Definition and classification of arterial hypertension

In the 1999 WHO-IOG recommendations, arterial hypertension is defined as a systolic blood pressure (BP) level of 140 mmHg. Art. or more, and/or a diastolic blood pressure level equal to 90 mmHg. Art. or more, in people who are not receiving antihypertensive drugs. Given the significant spontaneous fluctuations in blood pressure, the diagnosis of hypertension should be based on the results of repeated blood pressure measurements during several visits to the doctor.
Table 1. Classification of blood pressure

AD class*

Blood pressure, mmHg Art.

systolic diastolic
Optimal blood pressure

< 120

< 80

Normal blood pressure

< 130

< 85

Increased normal blood pressure

130-139

85-89

Arterial hypertension
1st degree ("soft")

140-159

90-99

Subgroup: borderline

140-149

90-94

2nd degree ("moderate")

160-179

100-109

3rd degree ("severe")

i 180

і 110

Isolated c istolic hypertension

і 140

< 90

Subgroup: borderline

140-149

< 90

* If systolic and diastolic blood pressure are in different classes, the patient’s blood pressure level is assigned to a higher class.

Depending on the level of systolic and diastolic blood pressure, three degrees of arterial hypertension are distinguished ( ). In the 1999 WHO-ITF classification, grades 1, 2, and 3 arterial hypertension correspond to the terms “mild,” “moderate,” and “severe” hypertension, which were used, for example, in the 1993 WHO-ITF guidelines.
In contrast to the 1993 guidelines, the new guidelines state that approaches to the treatment of hypertension in the elderly and isolated systolic hypertension should be the same as approaches to the treatment of classical hypertension in middle-aged individuals.

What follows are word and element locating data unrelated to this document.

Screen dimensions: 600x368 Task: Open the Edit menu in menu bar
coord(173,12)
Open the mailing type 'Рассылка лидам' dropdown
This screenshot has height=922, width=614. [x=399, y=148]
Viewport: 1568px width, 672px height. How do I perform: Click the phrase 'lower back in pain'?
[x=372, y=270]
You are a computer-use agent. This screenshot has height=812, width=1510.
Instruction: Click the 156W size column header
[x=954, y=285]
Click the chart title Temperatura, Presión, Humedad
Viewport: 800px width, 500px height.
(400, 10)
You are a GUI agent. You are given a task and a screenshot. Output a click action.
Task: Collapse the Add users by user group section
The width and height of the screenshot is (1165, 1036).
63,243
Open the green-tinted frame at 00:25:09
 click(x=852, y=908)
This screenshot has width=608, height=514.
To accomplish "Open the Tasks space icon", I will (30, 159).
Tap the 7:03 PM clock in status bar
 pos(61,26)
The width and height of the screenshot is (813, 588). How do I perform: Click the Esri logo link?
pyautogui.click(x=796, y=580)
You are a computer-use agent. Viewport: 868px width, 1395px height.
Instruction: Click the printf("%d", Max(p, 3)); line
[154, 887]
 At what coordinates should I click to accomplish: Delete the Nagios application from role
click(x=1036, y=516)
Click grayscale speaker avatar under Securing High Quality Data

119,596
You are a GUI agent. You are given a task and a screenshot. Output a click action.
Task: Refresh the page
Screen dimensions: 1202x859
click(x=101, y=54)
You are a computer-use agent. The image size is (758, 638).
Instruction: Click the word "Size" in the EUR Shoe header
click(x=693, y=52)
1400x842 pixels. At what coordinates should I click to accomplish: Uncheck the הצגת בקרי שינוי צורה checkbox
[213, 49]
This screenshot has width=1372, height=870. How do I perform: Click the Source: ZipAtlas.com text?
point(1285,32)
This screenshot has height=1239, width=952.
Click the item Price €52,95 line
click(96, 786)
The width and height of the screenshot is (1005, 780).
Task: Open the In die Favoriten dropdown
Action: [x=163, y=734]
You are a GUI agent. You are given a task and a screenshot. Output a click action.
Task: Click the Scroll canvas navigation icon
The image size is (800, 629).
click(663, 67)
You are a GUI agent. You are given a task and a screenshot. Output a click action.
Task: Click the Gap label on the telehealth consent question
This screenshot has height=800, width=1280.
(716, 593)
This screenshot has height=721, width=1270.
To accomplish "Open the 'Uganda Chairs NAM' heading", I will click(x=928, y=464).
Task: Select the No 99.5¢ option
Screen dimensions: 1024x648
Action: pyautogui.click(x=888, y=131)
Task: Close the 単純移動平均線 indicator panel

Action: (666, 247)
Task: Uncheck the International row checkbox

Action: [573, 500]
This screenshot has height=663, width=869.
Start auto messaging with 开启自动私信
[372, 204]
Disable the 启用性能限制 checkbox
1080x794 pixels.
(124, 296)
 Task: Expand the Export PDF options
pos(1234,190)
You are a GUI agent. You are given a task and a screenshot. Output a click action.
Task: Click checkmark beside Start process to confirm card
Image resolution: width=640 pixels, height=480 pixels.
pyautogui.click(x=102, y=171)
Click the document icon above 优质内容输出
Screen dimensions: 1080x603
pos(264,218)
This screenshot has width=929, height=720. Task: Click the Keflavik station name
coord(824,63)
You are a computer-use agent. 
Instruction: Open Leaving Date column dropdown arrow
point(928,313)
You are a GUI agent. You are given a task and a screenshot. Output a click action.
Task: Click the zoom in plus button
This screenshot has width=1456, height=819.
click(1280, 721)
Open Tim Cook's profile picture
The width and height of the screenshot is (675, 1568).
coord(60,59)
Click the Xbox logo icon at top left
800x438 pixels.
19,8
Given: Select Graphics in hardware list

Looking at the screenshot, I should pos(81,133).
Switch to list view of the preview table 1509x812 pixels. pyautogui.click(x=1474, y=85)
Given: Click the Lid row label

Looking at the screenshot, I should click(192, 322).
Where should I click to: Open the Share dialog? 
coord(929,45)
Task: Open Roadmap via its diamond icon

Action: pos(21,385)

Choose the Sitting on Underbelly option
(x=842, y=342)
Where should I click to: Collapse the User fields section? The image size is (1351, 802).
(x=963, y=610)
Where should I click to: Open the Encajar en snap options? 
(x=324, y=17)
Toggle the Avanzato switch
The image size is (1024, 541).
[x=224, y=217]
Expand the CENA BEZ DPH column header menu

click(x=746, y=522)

Long-term prognosis assessment

In 1962, WHO expert recommendations first proposed distinguishing three stages of arterial hypertension depending on the presence and severity of target organ damage. For many years it was believed that in patients with target organ damage, antihypertensive therapy should be more intensive than in patients without damage to such organs.
The new classification of arterial hypertension by WHO-IOG experts does not provide for the identification of stages in the course of hypertension. The authors of the new recommendations draw attention to the results of the Framingham study, which showed that in patients with arterial hypertension, the risk of developing cardiovascular complications over a 10-year observation period depended not only on the degree of increase in blood pressure and the severity of target organ damage, but also on other factors risk and associated diseases. After all, it is known that such clinical conditions, as diabetes mellitus, angina pectoris or congestive heart failure have a more adverse effect on the prognosis of patients with arterial hypertension than the degree of increase in blood pressure or left ventricular hypertrophy.
When choosing therapy in patients with arterial hypertension, it is recommended to take into account all factors that may affect the prognosis ().
Before initiating therapy, each patient with hypertension must be assessed for their absolute risk of cardiovascular complications and assigned to one of four risk categories depending on the presence or absence of cardiovascular risk factors, end-organ damage, and comorbidities ( ).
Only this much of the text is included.